20.BÖLÜM : " BELENMEDİK OLAY"

10.6K 563 276
                                    

Merhaba...

Uzatmayarak bölümle baş başa bırakıyorum sizi ama size bir bilgi vereyim. Eğlenceli bölümler geldi gibi ;) Yeni bölümün çabuk gelmesi için yıldız tuşuna bas ve ara yorumlarını eksik etme. İyi veya kötü hiç farketmez :")

Seviliyorsunuz💕

Keyifli okumalar....

20.BÖLÜM : 'BEKLENMEDİK OLAY'

Masmavi denizin ortasına düşen karabatak gibi içine çekilen ruhuma tezat kalbimi ağırlaştıran görüntü, bir soluğu hasret kılarak bedenimi cezalandırdı.
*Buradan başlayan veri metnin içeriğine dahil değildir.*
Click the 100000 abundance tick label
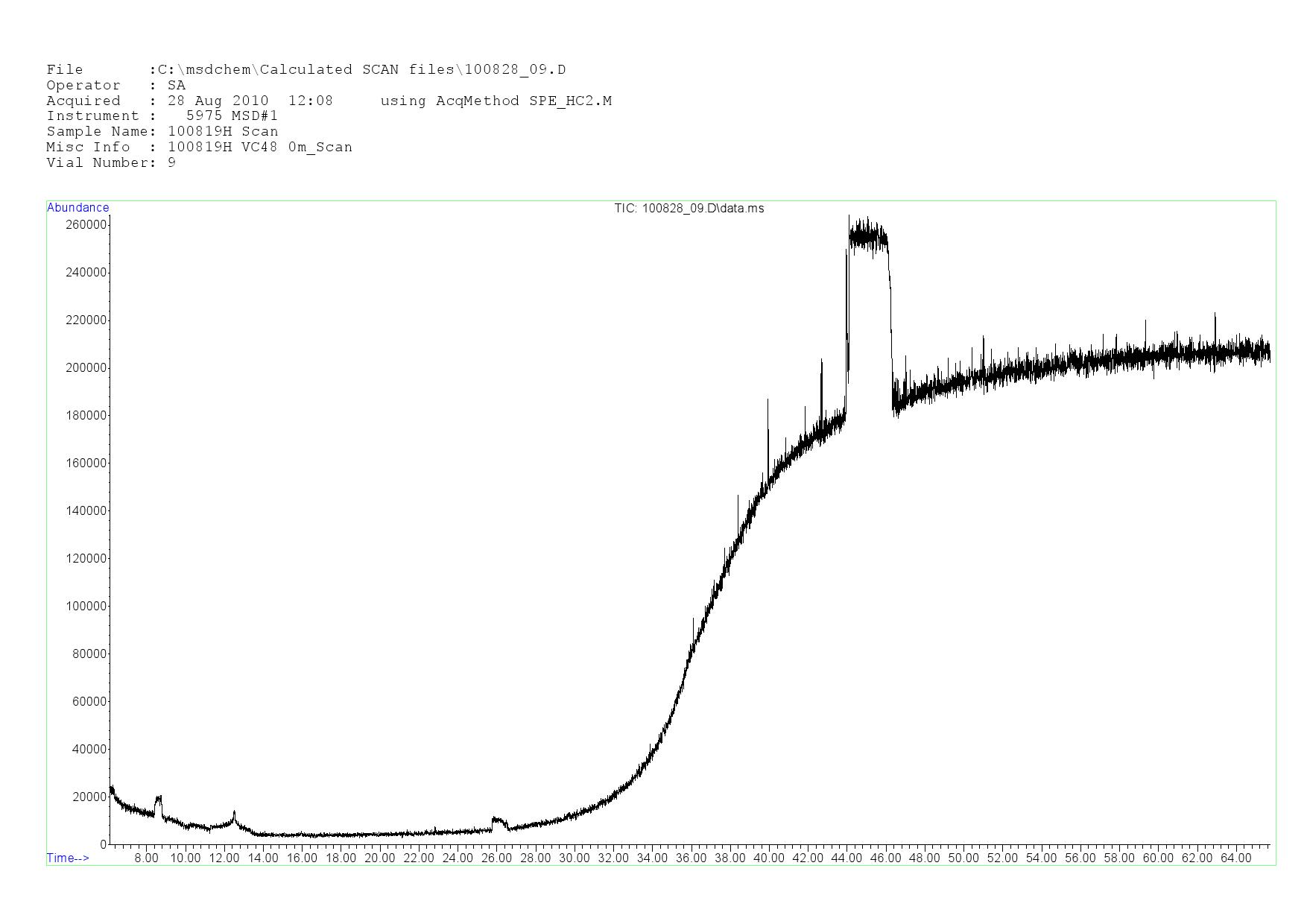This screenshot has width=1307, height=924. tap(86, 607)
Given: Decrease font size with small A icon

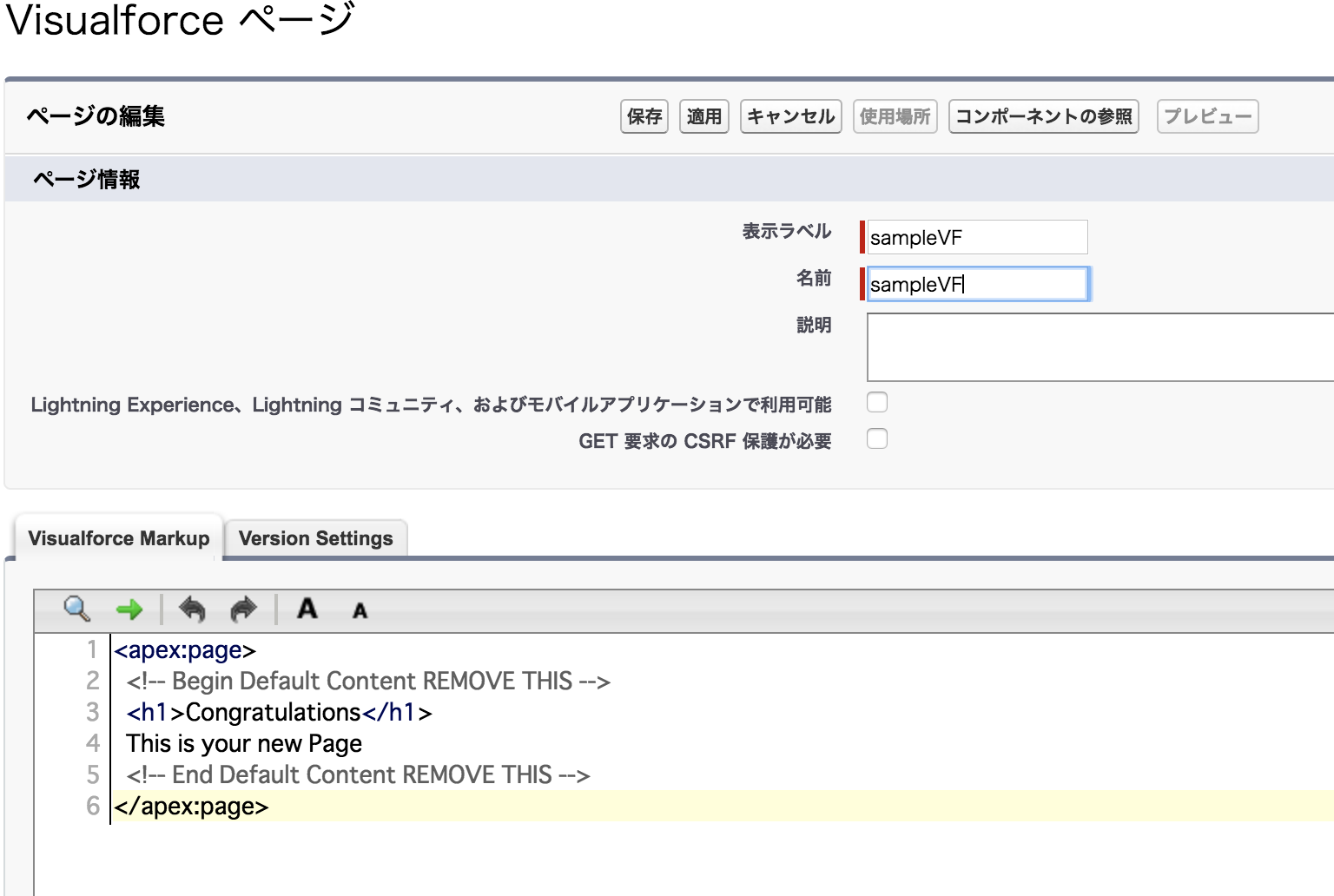Looking at the screenshot, I should click(360, 611).
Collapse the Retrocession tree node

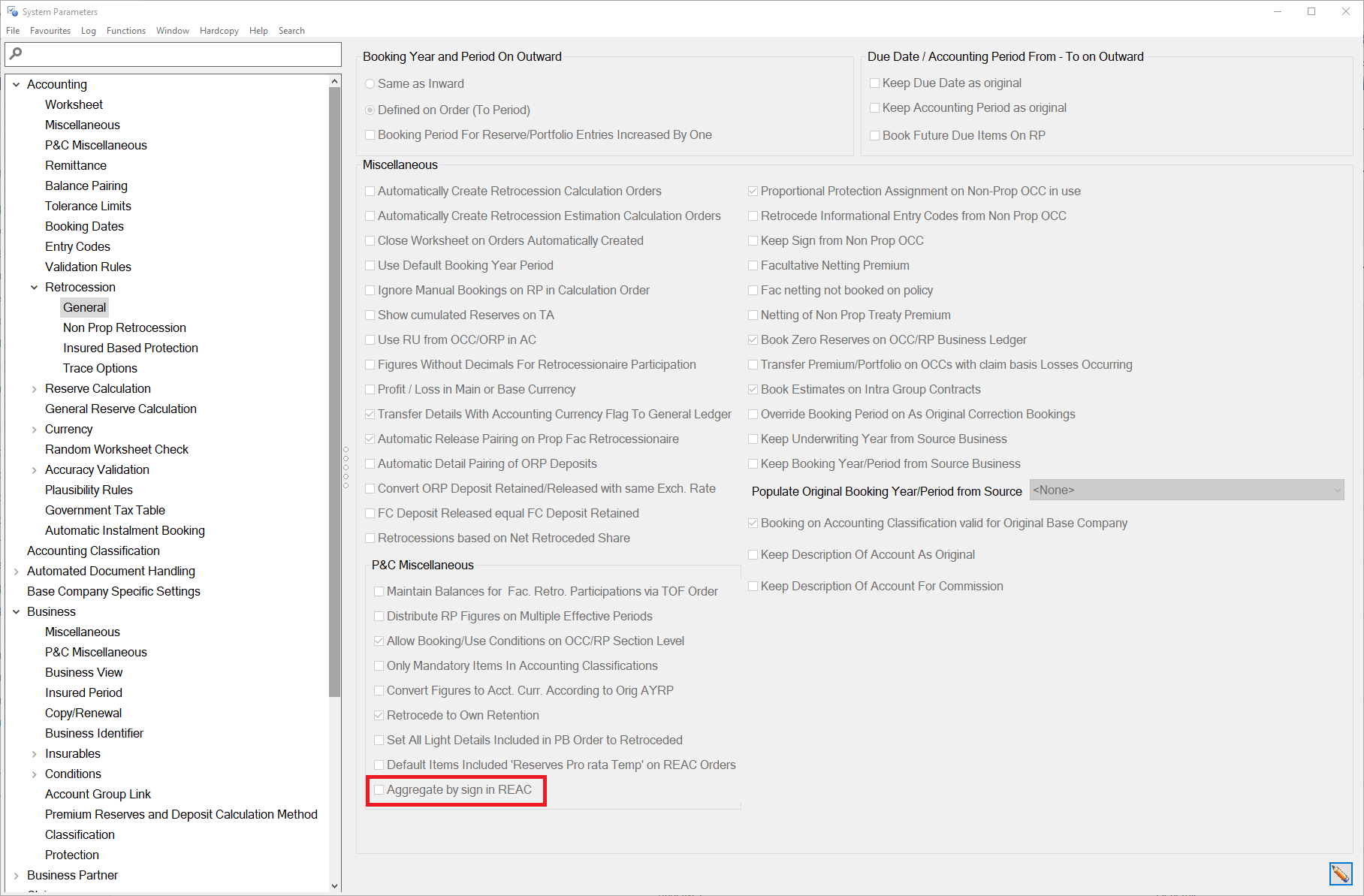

Hak etmiştim ben bunu. Bir söz vardır; İnsan hak ettiği hayatı yaşarmış. Böyle birşeyin gerçekliği umulmadık yerden ortaya çıkarak bir kanıt sundu bana. Sunulan dosyaya atılan imza kanımla damgalandı.

Sinan... Boğazımı kurutan görüntü tûm bedenimi etkisiz kılarak ruhumu titretti. Şahit olduğum tablo, ruhuma imzaladığı cezanın yükü altında bedenimi ezdi.
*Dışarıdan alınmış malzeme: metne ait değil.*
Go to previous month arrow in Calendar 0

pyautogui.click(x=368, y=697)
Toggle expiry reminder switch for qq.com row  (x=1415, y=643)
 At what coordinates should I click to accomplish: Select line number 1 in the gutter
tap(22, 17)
"Elem..." Odada çınlayan fısıltı bir tusunami etkisi yaratarak beynimi sular altında boğdu.

"Yardım et."

Ne yapacağımdan şaşmış bir halde kapı eşiğinde duraksayan ayaklarım hareket etmeyi unutmuşcasına yavaşca kıpırdadı. İçime yerleşen duygunun yabancılığı ruhumu tetikliyordu.

Bu ben olamazdım...

Derin bir soluk alarak içimden sakin olmam gerektiğini fısıldarken yavaş adımlar atan ayaklarım hızlanarak Sinan'a doğru ilerledi. Ter içinde kalmış bedeni masa ve duvar arasında kalmıştı. Tıkıldığı yerde duvara yasladığı çıplak sırtı her soluğunda yerinden ayrılıyordu.

Yaralanmış olduğunu sanmıştım. Ancak, onun ayaklarının az ilerisinde duran şırınga tüm sırlı sandığı aralayarak hazinelerini dökmüştü. Sinan gözlerimin önünde kriz geçiriyordu. Bu normal krizden uzak uyuşturucuyla iç içe bağ kuran bir anormallikti.
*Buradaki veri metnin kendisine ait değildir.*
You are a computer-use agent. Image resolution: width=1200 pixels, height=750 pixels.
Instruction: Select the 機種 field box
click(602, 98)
Yanına yaklaştığımda dizlerimin üzerine oturarak ter damlacık kaplamış yüzüne baktım. Birşeyler yapmam mı gerekiyordu? Hiç birşey bilmiyordum. Ben uzağım. Bu durum bana kilometrelerce uzaktı. Hemde çok uzak.

"Durma,"derken mavi gözleri nerdeyse yalvaracak gibiydi. O soğuk, ürkütücü mavileri nerdeydi peki?
"Ver şunu hadi."

Çıplak göğsü hızlı soluklarıyla inip kalkarken damarları şişmiş koluna kaydı gözlerim. Damarlarını şişirdiği lastik öyle sıkıydı ki, sanki kemiklerini bölüp birbirinden ayıracak gibiydi.

Bu muydu yani? Kolu morluklar içindeydi. Sırf yenisini yapmak için, beni buz gibi donduran mavileri şuan bambaşka duygular içindeydi.

Peki ya ben?

"Ver şunu dedim!"

Bende ilerde böyle mi olacaktım? Tıpkı kendi gibi mi yapacaktı beni? Sırf koluma yeni bir delik açmak için yalvaracak mıydım?
Yalvaran bir Elem...
Çok uzak. Onun gibi olmak istemiyordum ben. Ufak bir zehire yenilmek istemiyordum!

"Elem! Ver şunu!"

İrkilerek gözlerimi kırpıştırırken gözlerimin bulanıklığı görüşümü zorlaştırdı. Ne yapmam gerektiğini bilmiyordum. Yerinden kalkacak gibi değilken, ona şırıngayı vermesem kriz geçirerek ölecekti.
Verirsem yine aynı şey...

Kurumuş dudaklarımda dilimi gezdirerek kuruluğu giderirken titreyen elime yavaşça şırıngayı aldım. Parmaklarıma bulaşan zehirin ruhumu kirleterek kan revan hâle getirmesine yol açarken elimi kaldırarak şırıngayı Sinan'a doğru uzattım.